The problem: Directions for the data below: repeat exactly the lines from the one with "262x157 pixels. At" through the one with "Task: Open the Testing Skill Matrix item", both included, and omit all pictures.

Data:

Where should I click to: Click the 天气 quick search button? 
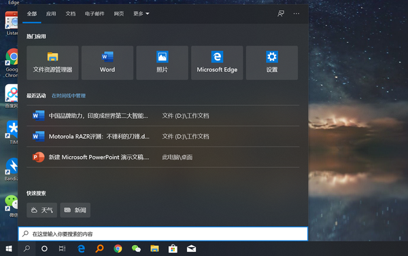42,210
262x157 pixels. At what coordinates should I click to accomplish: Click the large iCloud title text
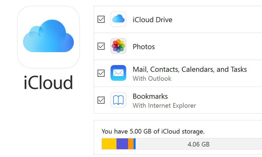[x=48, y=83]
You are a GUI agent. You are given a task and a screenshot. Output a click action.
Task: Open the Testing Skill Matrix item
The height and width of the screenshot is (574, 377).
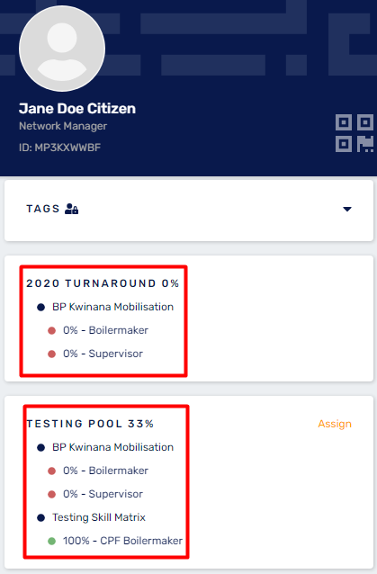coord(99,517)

==

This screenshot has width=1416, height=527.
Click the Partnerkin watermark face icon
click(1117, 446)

==

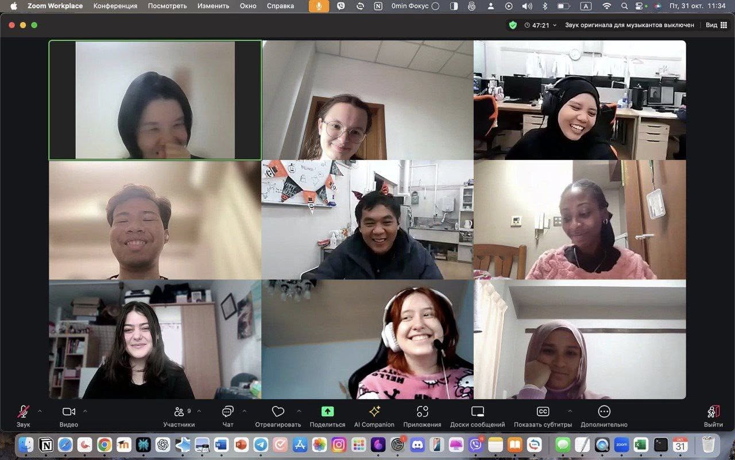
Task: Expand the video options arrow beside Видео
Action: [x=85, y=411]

Response to the task:
262x157 pixels. At what coordinates should I click to accomplish: Click the large iCloud title text
[x=48, y=83]
You are a GUI agent. You are given a task and a screenshot. Output a click action.
Task: Open the Testing Skill Matrix item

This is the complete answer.